ADGM(アブダビ・グローバル・マーケット)の金融サービス規制庁(FSRA)が9日、ICO(イニシャル・コイン・オファリング:仮想通貨の新規発行による資金調達)と仮想通貨に関する規制方針を明らかにしました。

世界的に普及を進める仮想通貨のマーケットですが、規制の面ではまだ追いついていない部分もあり、ICOについてはとくに透明性が求められるものとし、詐欺のリスクを強調したうえで注意喚起をしています。

また、今回のガイダンスではICOのリスク注意だけでなく、可能性についても触れています。FSRAのCEOであるRichard Teng(リチャード・テン)氏は以下のように説明しています。

「ICOは資本形成の仕組みを変え、国際的に規制の枠組みづくりは、この革新に適応するように進められている。市場に価値を与え、規制当局の枠組み内で活動したいICOの発行を検討している企業は、早期に関与させて適用される規制についての理解を得ることが奨励される。」

簡単に言えば、規制の範囲内でのICOを検討している企業は認めるということです。また、仮想通貨についてはその根幹技術であるブロックチェーンはもとより、DLT(分散型台帳技術)に焦点を当てているように伺えます。しかし、仮想通貨そのものについてはコモデティとしての扱いとされるとのことですが、FSRAにより具体的な例を取り上げられていないため、今後どのような扱いに分類されるかは現状では不透明となっています。
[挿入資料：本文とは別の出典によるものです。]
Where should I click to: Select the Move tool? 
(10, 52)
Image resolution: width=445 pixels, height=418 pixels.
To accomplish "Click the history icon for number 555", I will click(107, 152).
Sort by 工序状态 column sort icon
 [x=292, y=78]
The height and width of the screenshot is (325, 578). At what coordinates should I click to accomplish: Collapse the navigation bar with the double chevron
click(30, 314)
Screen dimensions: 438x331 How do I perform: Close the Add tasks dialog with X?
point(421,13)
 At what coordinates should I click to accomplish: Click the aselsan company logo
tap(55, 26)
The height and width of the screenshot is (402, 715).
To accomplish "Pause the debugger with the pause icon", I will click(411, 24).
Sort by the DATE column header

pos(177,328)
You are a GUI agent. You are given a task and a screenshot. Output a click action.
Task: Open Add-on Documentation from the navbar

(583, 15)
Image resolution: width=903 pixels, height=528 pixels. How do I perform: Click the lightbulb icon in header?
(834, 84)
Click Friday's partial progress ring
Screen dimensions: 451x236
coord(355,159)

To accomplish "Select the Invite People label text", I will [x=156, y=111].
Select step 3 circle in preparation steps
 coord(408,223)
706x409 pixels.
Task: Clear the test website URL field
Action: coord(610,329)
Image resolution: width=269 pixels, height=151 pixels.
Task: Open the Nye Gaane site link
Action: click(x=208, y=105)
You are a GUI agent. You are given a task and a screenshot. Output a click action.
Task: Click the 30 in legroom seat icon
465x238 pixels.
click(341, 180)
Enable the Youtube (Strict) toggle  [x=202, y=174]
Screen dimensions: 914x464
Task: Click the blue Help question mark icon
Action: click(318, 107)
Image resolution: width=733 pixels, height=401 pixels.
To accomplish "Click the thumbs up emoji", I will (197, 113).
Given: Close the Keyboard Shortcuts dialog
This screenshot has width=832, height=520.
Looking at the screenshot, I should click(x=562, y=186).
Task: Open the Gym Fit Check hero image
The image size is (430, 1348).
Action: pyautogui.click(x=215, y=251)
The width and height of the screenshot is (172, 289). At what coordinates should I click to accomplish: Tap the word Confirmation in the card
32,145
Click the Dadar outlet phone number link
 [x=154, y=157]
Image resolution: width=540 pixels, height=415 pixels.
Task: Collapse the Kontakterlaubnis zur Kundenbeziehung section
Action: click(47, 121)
ADGMは、今年、DLTを活用した一環のプロジェクトに参加するフィンテック企業と連携していくため、UAE大手の外国為替・国際送金サービスUAEエクスチェンジとの提携もしています。UAEエクスチェンジは多くのブロックチェーン事業に出資していることでも知られています。最近では、米サンフランシスコに拠点を置くフィンテック企業、Ripple社の送金ソリューションにより、リアルタイム送金を目指すとして提携したことでも話題となりました。

また、今月22日から23日まで開催される「FinTech Abu Dhabi 2017」では、スタートアップアクセラレータのPLUG AND PLAYのCEO、SAEED AMIDI氏や、MASのCFO(最高技術責任者)SOPNENDU MOHANTY氏などが基調講演を務めます。UAE国内外のフィンテック企業も参加するとあって注目度の高いカンファレンスとなっています。

ここでも何か重要な発表などが期待されます。中央銀行発行の仮想通貨など、CBCCとして法定通貨を暗号化するとなると、実現にはもう少し時間が必要かもしれませんが、UAEではどういった流れでDLTを国際送金に活用していくのか、今後の展開にも注目です。